◆ WORK REQUIRED ◆
Can you print every record below exactly as written?

*** Opening of INFORMATION GIVEN ***

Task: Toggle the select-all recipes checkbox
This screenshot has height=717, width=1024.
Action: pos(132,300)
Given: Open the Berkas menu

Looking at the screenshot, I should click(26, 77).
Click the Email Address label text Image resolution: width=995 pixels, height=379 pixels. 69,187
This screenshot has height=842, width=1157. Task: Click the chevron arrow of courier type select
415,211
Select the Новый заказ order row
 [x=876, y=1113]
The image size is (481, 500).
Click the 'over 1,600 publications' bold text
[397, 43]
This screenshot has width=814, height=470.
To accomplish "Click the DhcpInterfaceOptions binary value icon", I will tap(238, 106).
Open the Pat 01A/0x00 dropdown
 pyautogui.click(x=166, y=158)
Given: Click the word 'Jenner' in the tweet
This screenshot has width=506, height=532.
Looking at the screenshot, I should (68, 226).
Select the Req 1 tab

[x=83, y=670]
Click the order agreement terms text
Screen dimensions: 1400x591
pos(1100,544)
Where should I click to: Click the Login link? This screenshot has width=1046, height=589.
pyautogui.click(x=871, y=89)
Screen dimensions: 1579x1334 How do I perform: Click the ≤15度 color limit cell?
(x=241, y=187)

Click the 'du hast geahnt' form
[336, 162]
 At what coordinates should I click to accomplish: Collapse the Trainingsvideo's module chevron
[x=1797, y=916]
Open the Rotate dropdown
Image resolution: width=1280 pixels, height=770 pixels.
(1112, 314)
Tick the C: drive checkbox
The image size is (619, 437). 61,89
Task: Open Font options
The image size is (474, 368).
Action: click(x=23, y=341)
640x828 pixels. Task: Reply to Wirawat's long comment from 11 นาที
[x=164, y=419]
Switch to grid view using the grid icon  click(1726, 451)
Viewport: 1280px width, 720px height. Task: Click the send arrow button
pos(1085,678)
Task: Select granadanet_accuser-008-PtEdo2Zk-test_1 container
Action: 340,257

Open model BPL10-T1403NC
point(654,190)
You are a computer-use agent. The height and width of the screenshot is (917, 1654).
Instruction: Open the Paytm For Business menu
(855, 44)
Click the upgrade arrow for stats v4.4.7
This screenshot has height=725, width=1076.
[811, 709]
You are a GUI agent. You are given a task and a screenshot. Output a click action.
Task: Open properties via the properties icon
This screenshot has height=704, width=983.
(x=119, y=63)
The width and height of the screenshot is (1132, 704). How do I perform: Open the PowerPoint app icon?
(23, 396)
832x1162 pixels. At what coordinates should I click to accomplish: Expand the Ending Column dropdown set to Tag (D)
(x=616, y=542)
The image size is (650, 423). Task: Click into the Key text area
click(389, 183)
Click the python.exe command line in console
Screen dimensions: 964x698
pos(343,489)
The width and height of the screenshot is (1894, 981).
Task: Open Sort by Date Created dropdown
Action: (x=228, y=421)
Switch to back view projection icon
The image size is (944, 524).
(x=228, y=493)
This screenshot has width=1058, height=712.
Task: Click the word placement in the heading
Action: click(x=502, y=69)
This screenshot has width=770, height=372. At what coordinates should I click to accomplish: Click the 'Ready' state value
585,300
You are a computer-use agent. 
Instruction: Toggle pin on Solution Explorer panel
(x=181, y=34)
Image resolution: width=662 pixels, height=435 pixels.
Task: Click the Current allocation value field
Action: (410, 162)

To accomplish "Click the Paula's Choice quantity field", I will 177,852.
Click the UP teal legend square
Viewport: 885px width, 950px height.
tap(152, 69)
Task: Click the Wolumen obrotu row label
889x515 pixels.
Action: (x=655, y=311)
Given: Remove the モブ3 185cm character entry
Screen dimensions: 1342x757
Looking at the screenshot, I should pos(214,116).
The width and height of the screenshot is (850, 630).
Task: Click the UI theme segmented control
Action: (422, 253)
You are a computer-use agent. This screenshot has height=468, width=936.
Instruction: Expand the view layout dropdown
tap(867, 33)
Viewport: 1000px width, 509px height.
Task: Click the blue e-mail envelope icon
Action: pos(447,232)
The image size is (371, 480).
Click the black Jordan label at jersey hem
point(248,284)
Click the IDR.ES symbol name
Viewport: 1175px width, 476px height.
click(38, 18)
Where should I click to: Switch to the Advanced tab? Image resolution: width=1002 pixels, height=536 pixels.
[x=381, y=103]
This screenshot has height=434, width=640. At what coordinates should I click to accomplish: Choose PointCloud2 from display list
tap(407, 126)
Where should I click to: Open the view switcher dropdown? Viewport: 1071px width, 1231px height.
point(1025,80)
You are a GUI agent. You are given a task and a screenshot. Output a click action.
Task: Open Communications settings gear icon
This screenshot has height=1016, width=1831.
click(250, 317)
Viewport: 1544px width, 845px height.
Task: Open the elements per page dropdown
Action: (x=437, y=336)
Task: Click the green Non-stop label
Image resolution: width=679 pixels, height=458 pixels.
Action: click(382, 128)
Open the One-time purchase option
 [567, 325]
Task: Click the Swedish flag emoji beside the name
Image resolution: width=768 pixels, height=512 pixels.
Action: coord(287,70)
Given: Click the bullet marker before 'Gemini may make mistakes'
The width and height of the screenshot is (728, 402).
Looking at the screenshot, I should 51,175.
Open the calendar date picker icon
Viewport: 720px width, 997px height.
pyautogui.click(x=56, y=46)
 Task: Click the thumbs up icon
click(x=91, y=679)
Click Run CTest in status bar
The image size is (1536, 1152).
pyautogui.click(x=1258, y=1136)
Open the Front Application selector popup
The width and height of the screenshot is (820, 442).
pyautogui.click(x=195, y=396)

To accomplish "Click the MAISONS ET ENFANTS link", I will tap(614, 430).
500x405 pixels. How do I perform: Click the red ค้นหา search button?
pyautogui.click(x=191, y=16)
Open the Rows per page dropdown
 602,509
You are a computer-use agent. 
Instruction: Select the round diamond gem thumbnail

*** Close of INFORMATION GIVEN ***

◆ ANSWER SPACE ◆
Task: Toggle the select-all recipes checkbox
This screenshot has height=717, width=1024.
Action: pos(132,300)
Given: Open the Berkas menu

Looking at the screenshot, I should click(26, 77).
Click the Email Address label text Image resolution: width=995 pixels, height=379 pixels. 69,187
This screenshot has height=842, width=1157. Task: Click the chevron arrow of courier type select
415,211
Select the Новый заказ order row
 [x=876, y=1113]
The image size is (481, 500).
Click the 'over 1,600 publications' bold text
[397, 43]
This screenshot has width=814, height=470.
To accomplish "Click the DhcpInterfaceOptions binary value icon", I will tap(238, 106).
Open the Pat 01A/0x00 dropdown
 pyautogui.click(x=166, y=158)
Given: Click the word 'Jenner' in the tweet
This screenshot has width=506, height=532.
Looking at the screenshot, I should (68, 226).
Select the Req 1 tab

[x=83, y=670]
Click the order agreement terms text
Screen dimensions: 1400x591
pos(1100,544)
Where should I click to: Click the Login link? This screenshot has width=1046, height=589.
pyautogui.click(x=871, y=89)
Screen dimensions: 1579x1334 How do I perform: Click the ≤15度 color limit cell?
(x=241, y=187)

Click the 'du hast geahnt' form
[336, 162]
 At what coordinates should I click to accomplish: Collapse the Trainingsvideo's module chevron
[x=1797, y=916]
Open the Rotate dropdown
Image resolution: width=1280 pixels, height=770 pixels.
(1112, 314)
Tick the C: drive checkbox
The image size is (619, 437). 61,89
Task: Open Font options
The image size is (474, 368).
Action: click(x=23, y=341)
640x828 pixels. Task: Reply to Wirawat's long comment from 11 นาที
[x=164, y=419]
Switch to grid view using the grid icon  click(1726, 451)
Viewport: 1280px width, 720px height. Task: Click the send arrow button
pos(1085,678)
Task: Select granadanet_accuser-008-PtEdo2Zk-test_1 container
Action: 340,257

Open model BPL10-T1403NC
point(654,190)
You are a computer-use agent. The height and width of the screenshot is (917, 1654).
Instruction: Open the Paytm For Business menu
(855, 44)
Click the upgrade arrow for stats v4.4.7
This screenshot has height=725, width=1076.
[811, 709]
You are a GUI agent. You are given a task and a screenshot. Output a click action.
Task: Open properties via the properties icon
This screenshot has height=704, width=983.
(x=119, y=63)
The width and height of the screenshot is (1132, 704). How do I perform: Open the PowerPoint app icon?
(23, 396)
832x1162 pixels. At what coordinates should I click to accomplish: Expand the Ending Column dropdown set to Tag (D)
(x=616, y=542)
The image size is (650, 423). Task: Click into the Key text area
click(389, 183)
Click the python.exe command line in console
Screen dimensions: 964x698
pos(343,489)
The width and height of the screenshot is (1894, 981).
Task: Open Sort by Date Created dropdown
Action: (x=228, y=421)
Switch to back view projection icon
The image size is (944, 524).
(x=228, y=493)
This screenshot has width=1058, height=712.
Task: Click the word placement in the heading
Action: click(x=502, y=69)
This screenshot has width=770, height=372. At what coordinates should I click to accomplish: Click the 'Ready' state value
585,300
You are a computer-use agent. 
Instruction: Toggle pin on Solution Explorer panel
(x=181, y=34)
Image resolution: width=662 pixels, height=435 pixels.
Task: Click the Current allocation value field
Action: (410, 162)

To accomplish "Click the Paula's Choice quantity field", I will 177,852.
Click the UP teal legend square
Viewport: 885px width, 950px height.
tap(152, 69)
Task: Click the Wolumen obrotu row label
889x515 pixels.
Action: (x=655, y=311)
Given: Remove the モブ3 185cm character entry
Screen dimensions: 1342x757
Looking at the screenshot, I should pos(214,116).
The width and height of the screenshot is (850, 630).
Task: Click the UI theme segmented control
Action: (422, 253)
You are a computer-use agent. This screenshot has height=468, width=936.
Instruction: Expand the view layout dropdown
tap(867, 33)
Viewport: 1000px width, 509px height.
Task: Click the blue e-mail envelope icon
Action: pos(447,232)
The image size is (371, 480).
Click the black Jordan label at jersey hem
point(248,284)
Click the IDR.ES symbol name
Viewport: 1175px width, 476px height.
click(38, 18)
Where should I click to: Switch to the Advanced tab? Image resolution: width=1002 pixels, height=536 pixels.
[x=381, y=103]
This screenshot has height=434, width=640. At what coordinates should I click to accomplish: Choose PointCloud2 from display list
tap(407, 126)
Where should I click to: Open the view switcher dropdown? Viewport: 1071px width, 1231px height.
point(1025,80)
You are a GUI agent. You are given a task and a screenshot. Output a click action.
Task: Open Communications settings gear icon
This screenshot has height=1016, width=1831.
click(250, 317)
Viewport: 1544px width, 845px height.
Task: Open the elements per page dropdown
Action: (x=437, y=336)
Task: Click the green Non-stop label
Image resolution: width=679 pixels, height=458 pixels.
Action: click(382, 128)
Open the One-time purchase option
 [567, 325]
Task: Click the Swedish flag emoji beside the name
Image resolution: width=768 pixels, height=512 pixels.
Action: coord(287,70)
Given: Click the bullet marker before 'Gemini may make mistakes'
The width and height of the screenshot is (728, 402).
Looking at the screenshot, I should 51,175.
Open the calendar date picker icon
Viewport: 720px width, 997px height.
pyautogui.click(x=56, y=46)
 Task: Click the thumbs up icon
click(x=91, y=679)
Click Run CTest in status bar
The image size is (1536, 1152).
pyautogui.click(x=1258, y=1136)
Open the Front Application selector popup
The width and height of the screenshot is (820, 442).
pyautogui.click(x=195, y=396)

To accomplish "Click the MAISONS ET ENFANTS link", I will tap(614, 430).
500x405 pixels. How do I perform: Click the red ค้นหา search button?
pyautogui.click(x=191, y=16)
Open the Rows per page dropdown
 602,509
You are a computer-use agent. 
Instruction: Select the round diamond gem thumbnail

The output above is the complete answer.